One desirable result of this good fortune was a change of residence to a higher part of the town, where the air was purer, and access to green fields easier. To this end in the Spring of 1887 we took a little house for three years in Goldhurst Terrace, South Hampstead. As it was numbered 17a, much annoyance was caused as our letters frequently were delivered at No. 17. A name therefore had to be found, and we dubbed our new home Wescam, a name made up of the initials of my husband, myself and our friend Mrs. Caird whose town house was within two minutes’ walk of us. There was a sunny study for the invalid on the ground floor, to obviate as much as possible the need of going up and down stairs. The immediate improvement in his health from the higher air and new conditions was so marked that we had every reason to hope it would before many months be practically re-established.

The most important undertaking after the long illness was the monograph on Shelley written for Great Writers’ Series (Walter Scott) and published in the autumn of 1887. It was a work of love, for Shelley had been the inspiring genius of his youth, the chief influence in his verse till he knew Rossetti. He was in sympathy with much of Shelley’s thought: with his hatred of rigid conventionality, of the tyranny of social laws; with his antagonism to existing marriage and divorce laws, with his belief in the sanctity of passion when called forth by high and true emotion. He exclaimed that

“It is my main endeavour in this short life of Shelley to avoid all misstatement and exaggeration; to give as real a narrative of his life from the most reliable sources as lies within my power; to recount without detailed criticism and as simply and concisely as practicable, the record of his poetic achievements. To this end I shall chiefly rely on anecdote and explanatory detail, or poems and passages noteworthy for their autobiographical or idiosyncratic value, and on indisputable facts.”

He proposed merely to give a condensation of all really important material; and based his monograph mainly on Professor Dowden’s memorable work (then recently published). Many statements written by William Sharp about Shelley may be quoted as autobiographic of himself. For instance: “From early childhood he was a mentally restless child. Trifles unnoticed by most children seem to have made keen and permanent impression on him—the sound of wind, the leafy whisper of trees, running water. The imaginative faculties came so early into play, that the unconscious desire to create resulted in the invention of weird tales sometimes based on remote fact in the experience of more or less weird hallucinations.”

Or again: “The fire of his mind for ever consuming his excitable body, his swift and ardent emotions, his over keen susceptibilities all combined to increase the frailty of his physical health.” Or this in particular: “He did not outgrow his tendency to invest every new and sympathetic correspondent (and I would add, friend) with lives of ideal splendour.”

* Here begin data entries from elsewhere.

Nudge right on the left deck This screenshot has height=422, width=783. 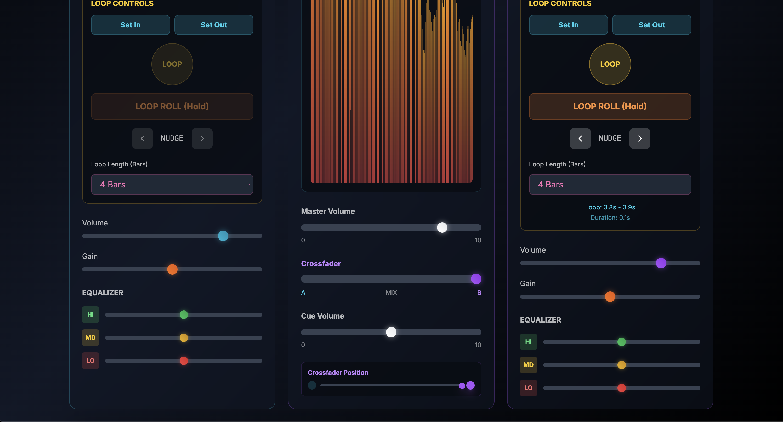pos(202,138)
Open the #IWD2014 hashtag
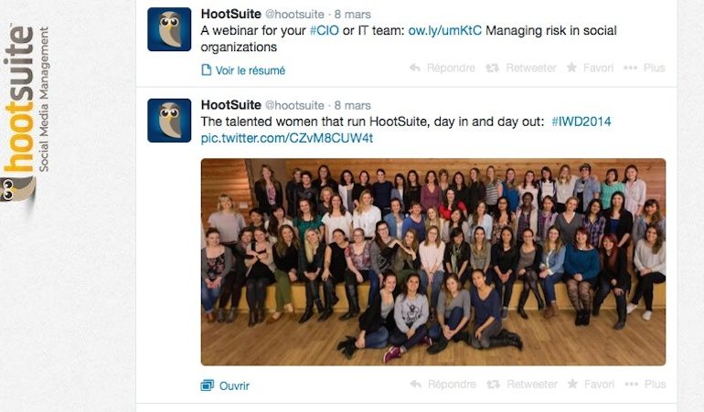 [581, 121]
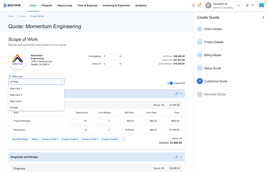
Task: Open the help chat icon
Action: click(261, 5)
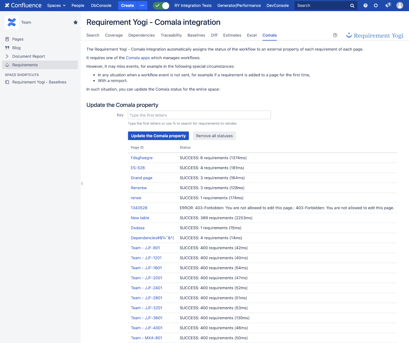
Task: Switch to the Traceability tab
Action: point(171,35)
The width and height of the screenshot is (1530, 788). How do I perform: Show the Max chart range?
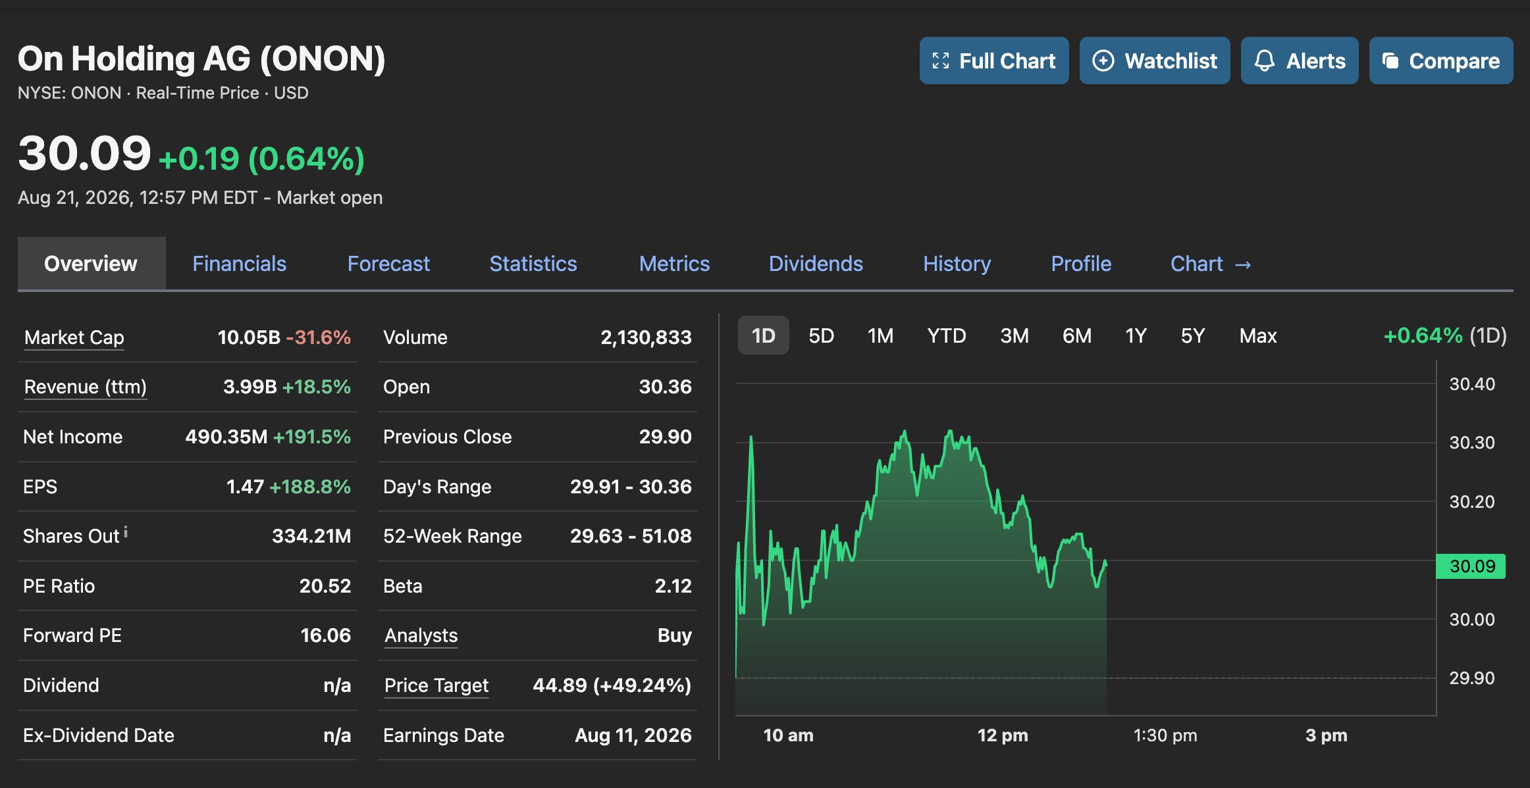point(1257,336)
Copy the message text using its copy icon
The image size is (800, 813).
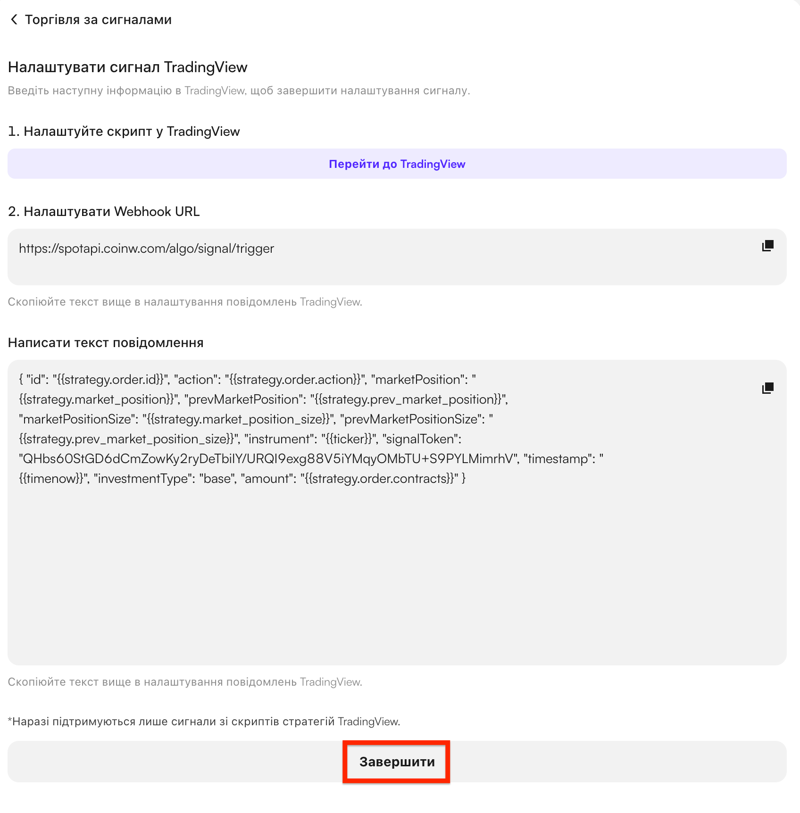click(768, 388)
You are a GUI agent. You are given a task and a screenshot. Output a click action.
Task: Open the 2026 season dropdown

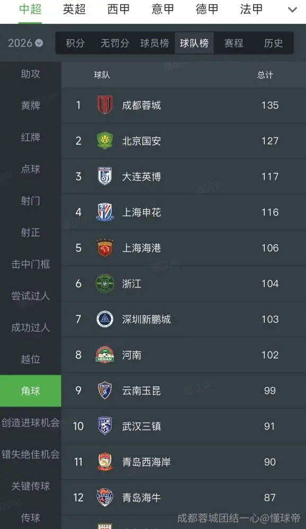[25, 43]
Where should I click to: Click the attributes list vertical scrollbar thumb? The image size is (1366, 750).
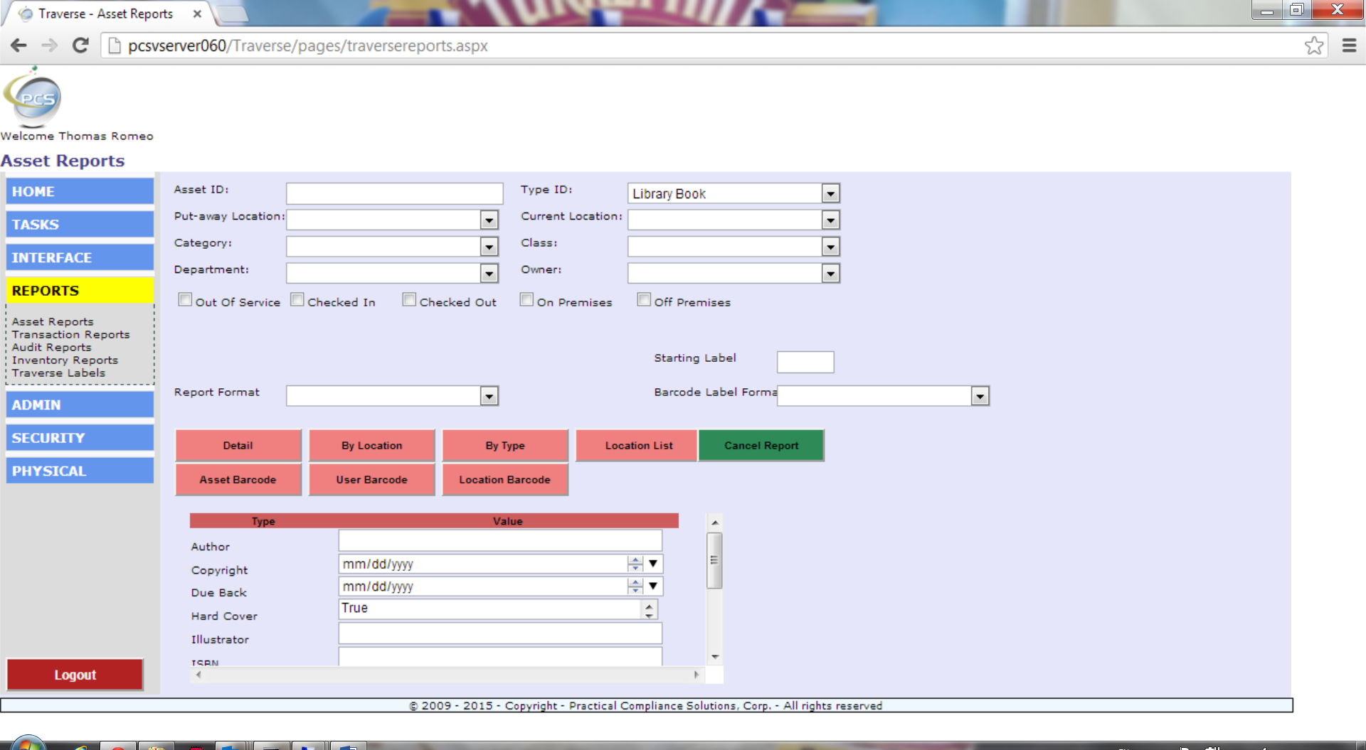[714, 561]
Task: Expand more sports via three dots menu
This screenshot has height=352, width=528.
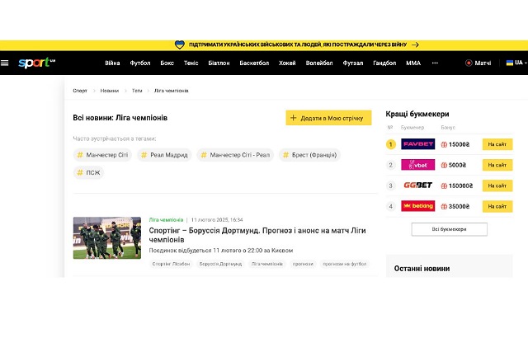Action: point(435,63)
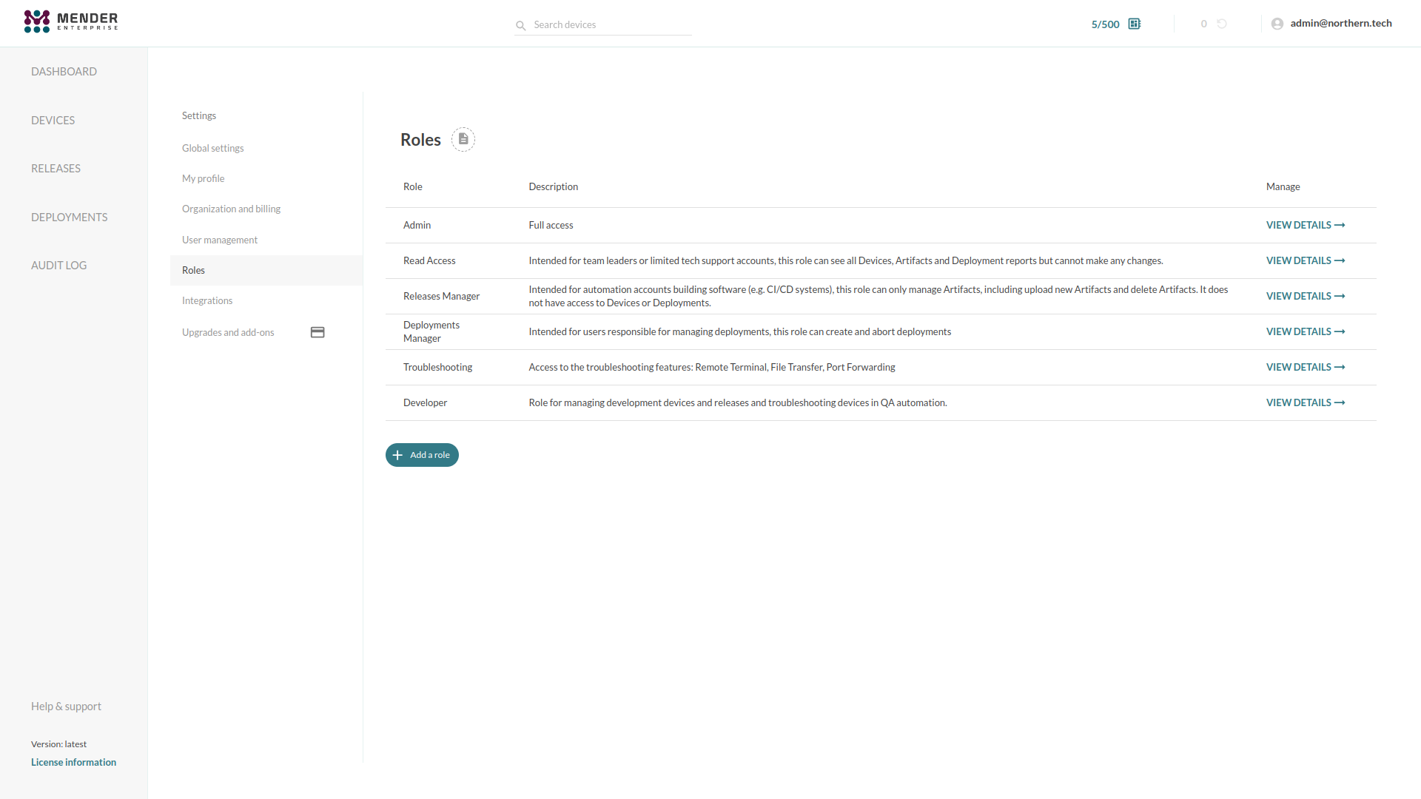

And in explanation of each idealization appearing to him “as the type of that ideal Beauty which had haunted his imagination from early boyhood,” he adds: “No fellow mortal could have satisfied the desire of his heart. Perhaps this almost fantastic yearning for the unattainable—this desire of the moth for the star—is the heritage of many of us. It is a longing that shall be insatiable even in death.” With Shelley he might have said of himself: “I think one is always in love with something or other; the error—and I confess it is not easy for spirits cased in flesh and blood to avoid it—consists in seeking in a mortal image the likeness of what is, perhaps, eternal.”

From the many letters the biographer received after the publication of his book I select three:

Brasenose College, Nov. 23d.

My dear Sharp,

I am reading your short life of Shelley with great pleasure and profit. Many thanks for your kindness in sending it. It seems to me that with a full, nay! an enthusiastic, appreciation of Shelley and his work, you unite a shrewdness and good sense rare in those who have treated this subject. And then your book is pleasant and effective, in contrast to a French book on Shelley of which I read reluctantly a good deal lately. Your book leaves a very definite image on the brain.